No mesmo sentido, a radiologista-chefe no programa de IA em Saúde do Hospital Italiano de Buenos Aires, Argentina, Dra. Martina Aineseder, contou também a sua experiência e desafios na implementação de uma equipe de IA dentro do Hospital Italiano de Buenos Aires. “Tivemos muitos fracassos e sucessos até chegar onde estamos hoje.”

 

O futuro da IA para Radiologia

Dr. Josep Munuera del Cerro

O professor Shih fez um convite a todos dizendo que é possível criar um modelo de ChatGPT ainda melhor voltado à Radiologia: “Se queremos construir um modelo de linguagem para Radiologia, precisamos incorporar informações como, por exemplo, conteúdos de nossas revistas. Depois, fazer uma sintonia fina para treinar esse conteúdo. E ofertar as respostas ao usuário no contexto certo”.

O diretor científico da Sociedade Espanhola de Radiologia, Dr. Josep Munuera del Cerro, chamou a atenção dos profissionais para um pensamento holístico da Radiologia. Quando se trata da implantação da IA, também é necessário avaliar a sustentabilidade, comentou.

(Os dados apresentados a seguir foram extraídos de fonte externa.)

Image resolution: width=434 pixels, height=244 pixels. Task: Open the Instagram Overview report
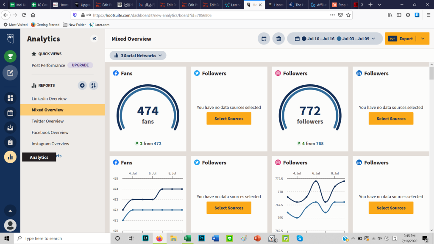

“Tanto o ChatGPT como outros modelos de linguagem têm impacto muito forte no cenário clínico e na emissão de carbono.” Desta forma, seria mais interessante fazer as perguntas certas para as necessidades “em vez de investirmos em projetos pilotos de diferentes coisas, pois temos gastos de CO2 muito grande”, refletiu.

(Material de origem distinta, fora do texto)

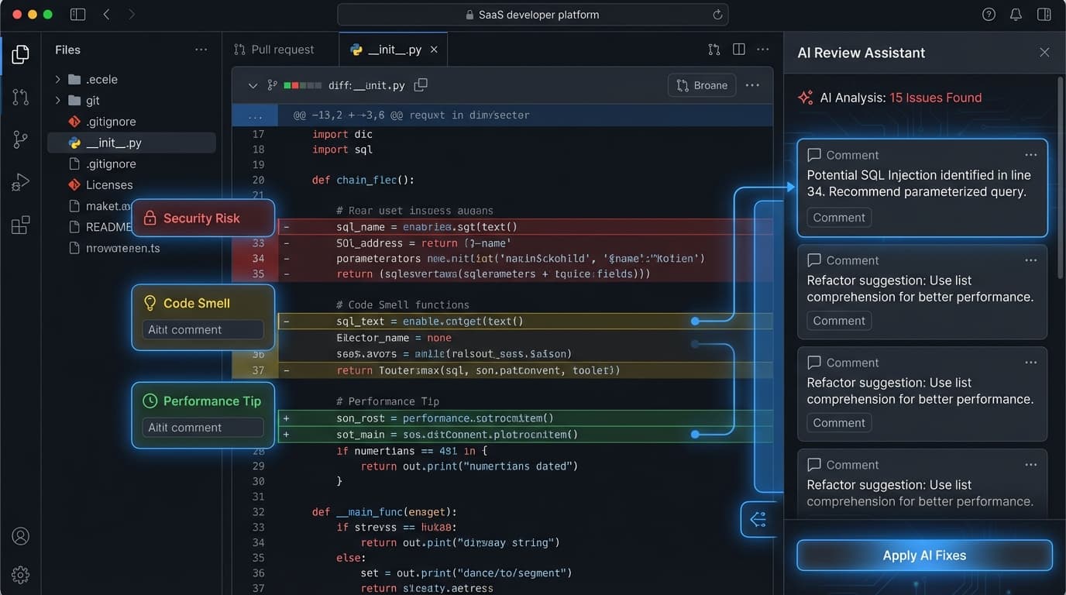Select the Explorer icon in the activity bar
The image size is (1066, 595).
[20, 54]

Quando se incluem novas tecnologias, como a IA na radiologia, muda-se a forma de se trabalhar, conforme chamou atenção em sua aula o coordenador médico TI e Imagens do Hospital Sírio-Libanês, Dr. Felipe Veiga Rodrigues. Por isso, “tudo tem que ser feito de forma reflexiva”. E afirma que os profissionais devem “trabalhar não onde a bola está, mas onde ela estará”. Usar a tecnologia no momento certo e saber onde e quando usar também é o que vai nos ajudar”, finaliza.